Among Others by Jo Walton

Jun 22, 2014 17:28

It has been a while since I reviewed a book and I am so procrastinating on writing my thesis but still this book totally deserves the attention.


Among Others is really a book about what it is like to be a reader, or more to the point a reading kid or teenager. How there is no such thing as reading too much. How the whole world is turned off and everything else is suddenly less important than the next page, even basic bodily needs or outright pain. That magic moment of connection when you suddenly meet someone, who has read the same books as you have, especially before we had the luxury of the internet.

The book is set in 1979 and is the diary of Morwenna, a fifteen year old girl who's mother is a sort of evil witch. She and her twin sister twarted her plan to become an evil overlady, but her sister died and she got badly injured. She fled to her absent father, who shipped Morwenna off to a boarding school right away. That's the point where the book starts, after the world threatening plan has already been botched and Morwenna has to get on with her life with a handycap, annoying schoolmates and occasional evil letters from her mother.

She retreats into books and reads all sorts of Scifi classics with the fanaticism you only have as a kid. The wonderful thing about the book is, that if you've read some scifi yourself it takes you on a journey through all those books and the ideas they propose and the things you can take home from them.

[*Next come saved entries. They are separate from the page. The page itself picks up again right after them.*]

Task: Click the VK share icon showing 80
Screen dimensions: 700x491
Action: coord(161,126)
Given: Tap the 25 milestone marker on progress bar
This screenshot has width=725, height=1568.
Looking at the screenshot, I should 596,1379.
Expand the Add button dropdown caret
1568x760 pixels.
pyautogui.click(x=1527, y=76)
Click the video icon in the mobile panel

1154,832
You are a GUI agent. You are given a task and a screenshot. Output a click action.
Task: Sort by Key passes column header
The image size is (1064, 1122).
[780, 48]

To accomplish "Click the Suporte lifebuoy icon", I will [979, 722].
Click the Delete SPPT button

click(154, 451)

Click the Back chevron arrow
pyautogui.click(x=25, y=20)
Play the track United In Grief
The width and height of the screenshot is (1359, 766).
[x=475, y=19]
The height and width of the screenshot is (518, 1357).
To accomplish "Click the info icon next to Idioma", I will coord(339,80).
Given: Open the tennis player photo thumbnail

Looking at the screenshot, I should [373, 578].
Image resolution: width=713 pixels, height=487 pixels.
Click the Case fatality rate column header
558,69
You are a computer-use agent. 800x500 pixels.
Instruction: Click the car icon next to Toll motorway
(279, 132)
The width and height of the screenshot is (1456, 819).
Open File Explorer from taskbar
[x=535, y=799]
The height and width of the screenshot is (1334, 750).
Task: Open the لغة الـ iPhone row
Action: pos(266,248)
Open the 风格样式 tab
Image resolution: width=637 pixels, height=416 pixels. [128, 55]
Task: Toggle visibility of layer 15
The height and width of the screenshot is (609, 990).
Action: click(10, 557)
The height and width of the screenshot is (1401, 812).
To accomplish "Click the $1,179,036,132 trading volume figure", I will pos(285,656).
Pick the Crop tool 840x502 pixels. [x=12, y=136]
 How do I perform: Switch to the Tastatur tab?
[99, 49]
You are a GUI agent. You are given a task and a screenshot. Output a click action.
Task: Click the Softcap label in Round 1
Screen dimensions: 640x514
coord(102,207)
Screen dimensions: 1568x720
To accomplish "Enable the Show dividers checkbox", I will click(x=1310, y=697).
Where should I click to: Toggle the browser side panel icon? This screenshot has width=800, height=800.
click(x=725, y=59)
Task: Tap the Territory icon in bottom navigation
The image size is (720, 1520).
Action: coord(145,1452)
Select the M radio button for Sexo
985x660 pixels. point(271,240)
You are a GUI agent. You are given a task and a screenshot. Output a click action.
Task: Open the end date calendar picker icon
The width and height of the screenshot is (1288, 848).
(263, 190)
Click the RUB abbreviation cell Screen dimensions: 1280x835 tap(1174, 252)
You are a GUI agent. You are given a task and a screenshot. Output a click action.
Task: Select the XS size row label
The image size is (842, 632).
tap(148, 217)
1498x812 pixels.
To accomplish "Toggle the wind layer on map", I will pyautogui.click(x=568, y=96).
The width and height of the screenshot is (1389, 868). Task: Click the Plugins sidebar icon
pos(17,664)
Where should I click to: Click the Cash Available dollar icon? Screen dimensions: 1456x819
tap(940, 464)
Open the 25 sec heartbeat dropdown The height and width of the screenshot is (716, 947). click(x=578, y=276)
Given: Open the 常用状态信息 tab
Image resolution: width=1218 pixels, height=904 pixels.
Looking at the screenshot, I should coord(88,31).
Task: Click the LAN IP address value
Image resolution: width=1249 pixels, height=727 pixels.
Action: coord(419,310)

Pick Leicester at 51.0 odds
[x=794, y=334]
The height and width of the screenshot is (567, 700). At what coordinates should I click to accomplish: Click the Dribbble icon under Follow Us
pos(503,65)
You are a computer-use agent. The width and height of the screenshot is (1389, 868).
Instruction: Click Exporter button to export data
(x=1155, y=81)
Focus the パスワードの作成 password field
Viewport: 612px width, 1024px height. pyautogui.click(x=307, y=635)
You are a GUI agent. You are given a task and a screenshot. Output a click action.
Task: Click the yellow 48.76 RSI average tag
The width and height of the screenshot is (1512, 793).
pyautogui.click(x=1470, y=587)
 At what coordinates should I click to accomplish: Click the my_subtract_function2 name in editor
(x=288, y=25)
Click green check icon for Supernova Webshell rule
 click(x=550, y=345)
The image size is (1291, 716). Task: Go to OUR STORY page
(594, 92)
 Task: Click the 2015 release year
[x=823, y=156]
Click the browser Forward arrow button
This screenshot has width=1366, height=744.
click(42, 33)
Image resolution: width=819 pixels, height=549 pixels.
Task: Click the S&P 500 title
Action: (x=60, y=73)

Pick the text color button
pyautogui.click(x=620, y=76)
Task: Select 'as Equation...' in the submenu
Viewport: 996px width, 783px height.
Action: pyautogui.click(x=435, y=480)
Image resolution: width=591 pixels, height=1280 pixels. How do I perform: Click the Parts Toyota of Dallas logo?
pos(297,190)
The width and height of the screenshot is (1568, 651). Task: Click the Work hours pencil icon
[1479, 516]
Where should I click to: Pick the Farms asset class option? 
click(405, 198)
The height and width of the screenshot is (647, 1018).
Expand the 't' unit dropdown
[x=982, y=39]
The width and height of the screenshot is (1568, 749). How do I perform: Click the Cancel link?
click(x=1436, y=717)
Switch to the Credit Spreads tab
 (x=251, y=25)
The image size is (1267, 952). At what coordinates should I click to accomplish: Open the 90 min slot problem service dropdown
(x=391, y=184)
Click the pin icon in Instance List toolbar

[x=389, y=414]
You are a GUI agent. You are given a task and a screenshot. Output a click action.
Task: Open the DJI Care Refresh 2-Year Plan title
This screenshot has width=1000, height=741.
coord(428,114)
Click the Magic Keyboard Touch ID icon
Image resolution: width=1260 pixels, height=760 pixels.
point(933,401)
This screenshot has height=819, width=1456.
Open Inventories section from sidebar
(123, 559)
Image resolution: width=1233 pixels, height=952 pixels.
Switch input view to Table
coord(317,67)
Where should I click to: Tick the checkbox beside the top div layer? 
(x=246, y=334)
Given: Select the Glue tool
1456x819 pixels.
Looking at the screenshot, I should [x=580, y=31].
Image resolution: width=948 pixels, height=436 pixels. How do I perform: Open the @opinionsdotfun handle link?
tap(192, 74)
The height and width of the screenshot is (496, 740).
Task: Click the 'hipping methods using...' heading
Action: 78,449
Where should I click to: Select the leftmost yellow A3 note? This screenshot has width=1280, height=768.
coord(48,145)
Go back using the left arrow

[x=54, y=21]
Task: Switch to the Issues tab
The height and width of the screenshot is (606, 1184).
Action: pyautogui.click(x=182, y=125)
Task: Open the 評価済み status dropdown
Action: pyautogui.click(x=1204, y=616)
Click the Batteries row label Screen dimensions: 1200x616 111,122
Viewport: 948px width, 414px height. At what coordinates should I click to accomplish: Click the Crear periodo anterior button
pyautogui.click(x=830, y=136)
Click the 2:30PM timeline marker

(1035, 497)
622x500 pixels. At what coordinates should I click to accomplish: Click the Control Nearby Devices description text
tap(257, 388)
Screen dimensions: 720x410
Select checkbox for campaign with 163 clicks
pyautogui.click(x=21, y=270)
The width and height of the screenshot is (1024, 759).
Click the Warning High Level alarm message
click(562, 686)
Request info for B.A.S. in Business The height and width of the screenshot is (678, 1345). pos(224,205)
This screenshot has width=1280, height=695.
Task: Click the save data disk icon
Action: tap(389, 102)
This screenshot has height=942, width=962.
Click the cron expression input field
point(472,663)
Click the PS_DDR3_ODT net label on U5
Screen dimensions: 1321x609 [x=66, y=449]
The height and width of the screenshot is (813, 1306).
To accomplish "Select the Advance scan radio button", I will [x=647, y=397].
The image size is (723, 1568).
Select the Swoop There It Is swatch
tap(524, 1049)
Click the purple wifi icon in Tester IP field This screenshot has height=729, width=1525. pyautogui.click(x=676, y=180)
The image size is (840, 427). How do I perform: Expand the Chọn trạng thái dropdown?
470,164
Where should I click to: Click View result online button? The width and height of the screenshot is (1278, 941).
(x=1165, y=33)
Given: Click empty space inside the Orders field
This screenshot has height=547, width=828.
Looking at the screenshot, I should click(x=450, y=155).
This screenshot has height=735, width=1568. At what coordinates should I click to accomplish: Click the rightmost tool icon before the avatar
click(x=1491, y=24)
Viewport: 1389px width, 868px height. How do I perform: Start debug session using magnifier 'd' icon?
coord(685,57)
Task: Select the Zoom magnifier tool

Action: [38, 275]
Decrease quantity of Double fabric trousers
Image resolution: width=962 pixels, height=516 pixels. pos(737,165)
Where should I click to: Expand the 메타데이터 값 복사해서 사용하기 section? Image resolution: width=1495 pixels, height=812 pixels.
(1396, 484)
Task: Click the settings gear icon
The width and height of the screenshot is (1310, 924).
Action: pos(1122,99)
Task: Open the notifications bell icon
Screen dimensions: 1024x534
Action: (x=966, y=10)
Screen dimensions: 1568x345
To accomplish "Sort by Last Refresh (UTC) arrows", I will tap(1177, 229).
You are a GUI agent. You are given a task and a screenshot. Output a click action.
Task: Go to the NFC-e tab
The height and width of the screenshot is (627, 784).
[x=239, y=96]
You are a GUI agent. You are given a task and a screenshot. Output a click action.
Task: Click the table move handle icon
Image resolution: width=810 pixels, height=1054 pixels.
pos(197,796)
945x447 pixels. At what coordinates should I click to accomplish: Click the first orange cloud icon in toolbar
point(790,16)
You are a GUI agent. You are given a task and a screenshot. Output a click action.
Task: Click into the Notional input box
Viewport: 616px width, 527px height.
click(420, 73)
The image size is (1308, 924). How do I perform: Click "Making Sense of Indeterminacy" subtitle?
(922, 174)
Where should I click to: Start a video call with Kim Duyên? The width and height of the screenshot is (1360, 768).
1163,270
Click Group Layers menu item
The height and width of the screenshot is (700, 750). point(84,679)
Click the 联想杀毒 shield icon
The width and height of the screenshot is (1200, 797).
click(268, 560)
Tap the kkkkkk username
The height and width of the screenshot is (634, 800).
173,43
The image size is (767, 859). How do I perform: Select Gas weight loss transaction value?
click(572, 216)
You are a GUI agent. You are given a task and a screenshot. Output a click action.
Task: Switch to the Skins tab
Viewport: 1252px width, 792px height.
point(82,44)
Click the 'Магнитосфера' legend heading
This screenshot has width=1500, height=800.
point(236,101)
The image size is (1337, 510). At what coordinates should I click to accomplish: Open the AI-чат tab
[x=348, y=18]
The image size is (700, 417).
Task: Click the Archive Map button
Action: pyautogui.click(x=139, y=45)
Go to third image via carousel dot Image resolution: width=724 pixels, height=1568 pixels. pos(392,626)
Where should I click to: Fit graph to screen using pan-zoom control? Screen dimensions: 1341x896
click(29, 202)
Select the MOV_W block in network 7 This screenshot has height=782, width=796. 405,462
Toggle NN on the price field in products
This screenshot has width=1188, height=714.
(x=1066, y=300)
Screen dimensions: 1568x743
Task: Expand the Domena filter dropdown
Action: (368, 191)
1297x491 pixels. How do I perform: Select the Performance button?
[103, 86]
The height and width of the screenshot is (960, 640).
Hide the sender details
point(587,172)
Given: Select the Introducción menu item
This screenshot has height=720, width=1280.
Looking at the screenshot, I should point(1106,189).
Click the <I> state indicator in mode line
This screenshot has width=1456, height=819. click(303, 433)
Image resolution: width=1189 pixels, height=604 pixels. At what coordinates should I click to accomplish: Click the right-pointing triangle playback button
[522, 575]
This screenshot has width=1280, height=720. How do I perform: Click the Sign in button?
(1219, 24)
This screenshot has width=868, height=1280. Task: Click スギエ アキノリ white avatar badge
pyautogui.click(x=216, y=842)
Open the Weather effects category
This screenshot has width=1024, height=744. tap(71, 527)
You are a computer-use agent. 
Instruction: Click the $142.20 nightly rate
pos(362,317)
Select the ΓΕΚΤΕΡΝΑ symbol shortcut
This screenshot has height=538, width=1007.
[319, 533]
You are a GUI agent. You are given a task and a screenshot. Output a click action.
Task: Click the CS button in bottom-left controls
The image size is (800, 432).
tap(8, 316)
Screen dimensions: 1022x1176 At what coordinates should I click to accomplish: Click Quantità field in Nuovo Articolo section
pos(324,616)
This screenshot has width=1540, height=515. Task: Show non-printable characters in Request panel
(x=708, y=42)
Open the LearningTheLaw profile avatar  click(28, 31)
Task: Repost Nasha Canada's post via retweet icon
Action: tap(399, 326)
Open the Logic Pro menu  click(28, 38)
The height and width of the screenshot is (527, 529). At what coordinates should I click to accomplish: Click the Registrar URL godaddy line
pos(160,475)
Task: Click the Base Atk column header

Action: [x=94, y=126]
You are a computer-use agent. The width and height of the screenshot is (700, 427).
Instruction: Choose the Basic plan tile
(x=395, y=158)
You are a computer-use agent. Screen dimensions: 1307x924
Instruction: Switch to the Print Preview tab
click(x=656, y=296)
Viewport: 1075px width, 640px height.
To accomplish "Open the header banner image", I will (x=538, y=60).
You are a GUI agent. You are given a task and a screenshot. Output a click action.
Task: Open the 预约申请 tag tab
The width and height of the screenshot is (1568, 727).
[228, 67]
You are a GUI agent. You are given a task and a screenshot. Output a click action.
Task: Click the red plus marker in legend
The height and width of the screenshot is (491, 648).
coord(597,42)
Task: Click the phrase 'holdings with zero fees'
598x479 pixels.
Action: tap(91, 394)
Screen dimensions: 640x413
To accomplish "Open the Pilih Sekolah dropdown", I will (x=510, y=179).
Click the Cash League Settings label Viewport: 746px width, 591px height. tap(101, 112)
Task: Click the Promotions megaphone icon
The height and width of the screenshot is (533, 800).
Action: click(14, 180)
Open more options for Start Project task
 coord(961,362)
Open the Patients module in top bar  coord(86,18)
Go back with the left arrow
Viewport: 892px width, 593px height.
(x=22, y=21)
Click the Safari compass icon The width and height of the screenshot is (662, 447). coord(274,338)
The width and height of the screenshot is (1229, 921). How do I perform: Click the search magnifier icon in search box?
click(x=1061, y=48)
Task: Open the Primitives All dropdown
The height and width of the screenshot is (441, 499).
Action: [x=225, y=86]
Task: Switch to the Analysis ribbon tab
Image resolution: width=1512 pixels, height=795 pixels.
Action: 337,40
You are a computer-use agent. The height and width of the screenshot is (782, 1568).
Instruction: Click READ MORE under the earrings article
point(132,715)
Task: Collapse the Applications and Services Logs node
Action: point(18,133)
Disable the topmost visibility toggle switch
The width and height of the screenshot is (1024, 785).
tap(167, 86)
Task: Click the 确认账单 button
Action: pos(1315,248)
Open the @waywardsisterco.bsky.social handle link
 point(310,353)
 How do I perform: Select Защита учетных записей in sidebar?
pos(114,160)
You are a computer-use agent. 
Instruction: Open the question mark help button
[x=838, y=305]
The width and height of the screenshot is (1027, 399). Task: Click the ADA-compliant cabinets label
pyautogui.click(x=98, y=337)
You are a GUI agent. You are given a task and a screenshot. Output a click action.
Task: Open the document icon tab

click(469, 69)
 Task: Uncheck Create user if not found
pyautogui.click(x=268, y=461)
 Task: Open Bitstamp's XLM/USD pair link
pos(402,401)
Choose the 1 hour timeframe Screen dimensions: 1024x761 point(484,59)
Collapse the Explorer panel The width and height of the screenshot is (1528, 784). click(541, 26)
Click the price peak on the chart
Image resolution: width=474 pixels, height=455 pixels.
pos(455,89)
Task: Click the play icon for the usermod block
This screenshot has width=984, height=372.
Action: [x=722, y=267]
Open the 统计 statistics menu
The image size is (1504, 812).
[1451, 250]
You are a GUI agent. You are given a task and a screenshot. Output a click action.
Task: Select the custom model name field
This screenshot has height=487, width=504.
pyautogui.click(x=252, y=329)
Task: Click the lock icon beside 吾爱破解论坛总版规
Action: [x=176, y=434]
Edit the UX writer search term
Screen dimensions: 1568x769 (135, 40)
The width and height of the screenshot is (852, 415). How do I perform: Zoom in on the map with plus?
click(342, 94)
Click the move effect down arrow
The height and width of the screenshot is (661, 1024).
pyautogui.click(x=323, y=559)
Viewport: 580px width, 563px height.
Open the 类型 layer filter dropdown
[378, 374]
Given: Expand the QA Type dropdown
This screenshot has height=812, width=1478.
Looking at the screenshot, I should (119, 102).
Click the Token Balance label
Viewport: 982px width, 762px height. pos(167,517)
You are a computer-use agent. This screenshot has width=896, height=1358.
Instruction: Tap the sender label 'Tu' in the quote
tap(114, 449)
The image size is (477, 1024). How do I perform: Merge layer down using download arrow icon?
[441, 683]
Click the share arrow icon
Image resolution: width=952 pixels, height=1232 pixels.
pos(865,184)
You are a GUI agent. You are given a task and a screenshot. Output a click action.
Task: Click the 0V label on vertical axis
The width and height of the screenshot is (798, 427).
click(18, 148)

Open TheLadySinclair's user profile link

I came a bit late to the party, starting in the 1990ties, but my sister and her friends introduced me to a lot of the books mentioned in Among Others and they made life worth living at the time. This book reflects that feeling perfectly.

I also like the way magic is treated in the book. Like magic is in childhood games, where the line between fantasy an neurosis is blurry. The magic she describes is very hard to verify and her whole description of the events might be a fantastic abstraction, or not. That's what makes the book so interesting.